KIST Professor Kim Se-hoon's team has discovered new, light-based chemotherapy that can destroy cancer cells without adverse effects. (KIST)
KIST Professor Kim Se-hoon's team has discovered new, light-based chemotherapy that can destroy cancer cells without adverse effects. (KIST)

Photodynamic technology is a cancer treatment method that uses light.
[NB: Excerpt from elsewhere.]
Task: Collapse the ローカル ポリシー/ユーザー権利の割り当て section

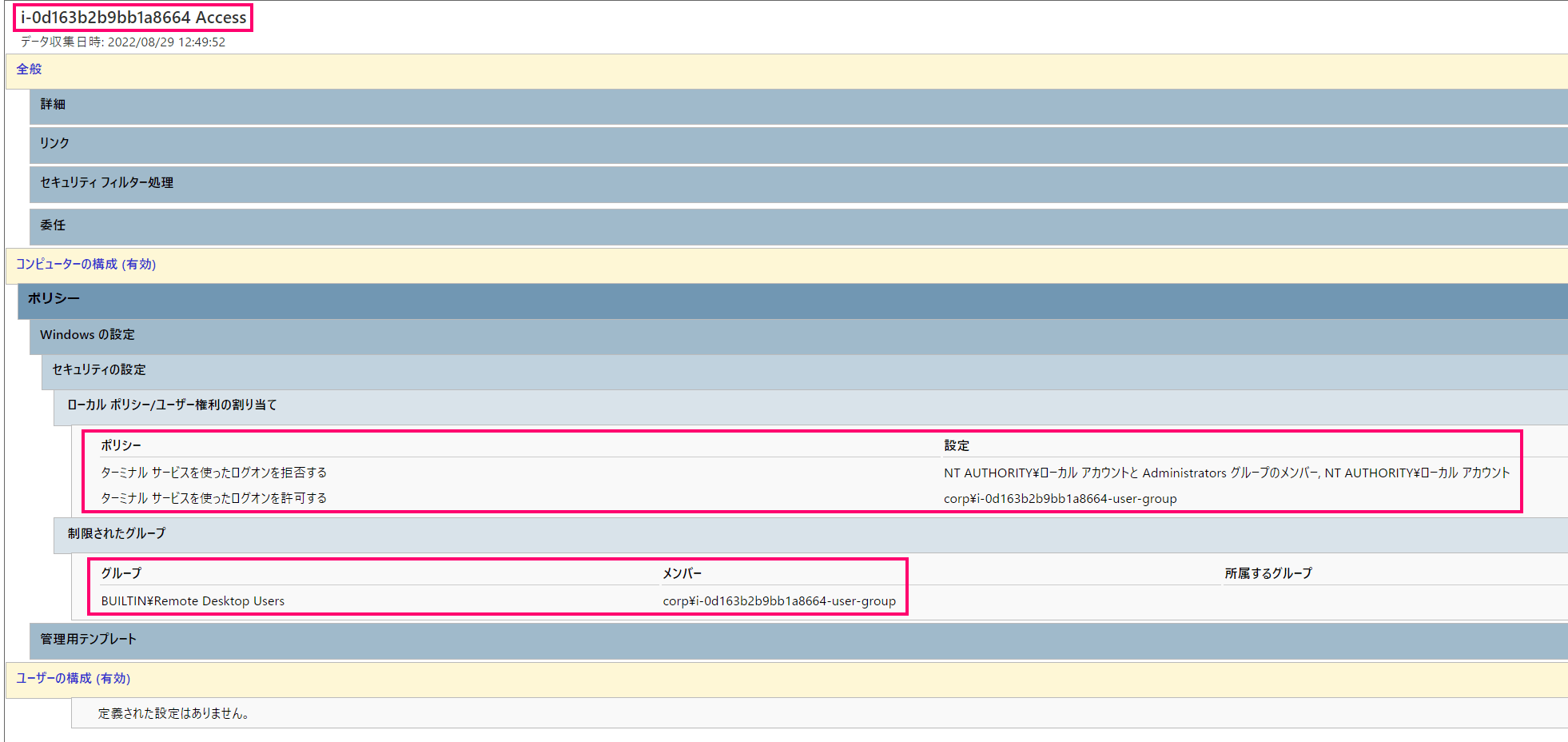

The treatment injects a photosensitizer that accumulates only in cancer tissues and then selectively destroys them, emitting light through a laser.

The KIST’s treatment method has far fewer side effects than radiation therapy or general chemotherapy, where damage to cancer cells' surrounding tissues is inevitable, making it possible for patients to receive multiple treatments, the university said.

However, the photosensitizer can only be used once, so for repeated treatment, hospitals have to administer the photosensitizer each time it performs the procedure.

Also, as photosensitizer remaining after treatment accumulates in the skin or eyes and causes side effects, hospitals recommended patients to stay away from sunlight and indoor lighting for a certain period after treatment.

"While there have been spurts to develop light-sensitizing agents that activate phototherapy effects only in cancer tissues, the development has failed to completely cover the unmet medical needs in the field as they are still toxic with hospitals needing to inject the substance at every procedure," the team said.

To address such concerns, the team, led by Professor Kim Se-hoon at the university, designed an internalizing RGD peptide that can selectively penetrate and target cancer tissues as a skeleton, a photosensitizer, and a quencher that controls the activity of light.

Using this peptide technology, the team developed a peptide-based photosensitizer that activates phototherapy effects only in cancer tissues.

"When the developed photosensitizer is injected into a living body, it is activated by body temperature, and aggregates into a supramolecular array designed by the team and is stored around cancer cells," it said. "Subsequent photodynamic therapy allows physicians to destroy only cancer cells and not normal cells."

As a result of applying the photodynamic therapy developed by the researchers to a tumor-implanted mouse model, the photosensitizer stored around the tumor with a single injection around the cancer tissue and continuously emitted light up to two to four weeks, the team added.

The team also stressed that they found no toxicity that destroys tissues and major organs around cancer, even with repeated exposure to light, and completely removed the cancer tissues through repeated procedures.

"We developed a cancer-targeting peptide phototherapy that forms a reservoir through supramolecular self-assembly without additional adjuvants when injected in vivo," Professor Kim said. "The developed phototherapy agent can completely remove cancer through long-term repeated phototherapy without toxicity with only one injection to the surrounding area of cancer."

Since the formulation is simple with a single component, the team expects that it will be useful in future photodynamic treatments, he added.

The results of the research were published in the journal ACS Nano.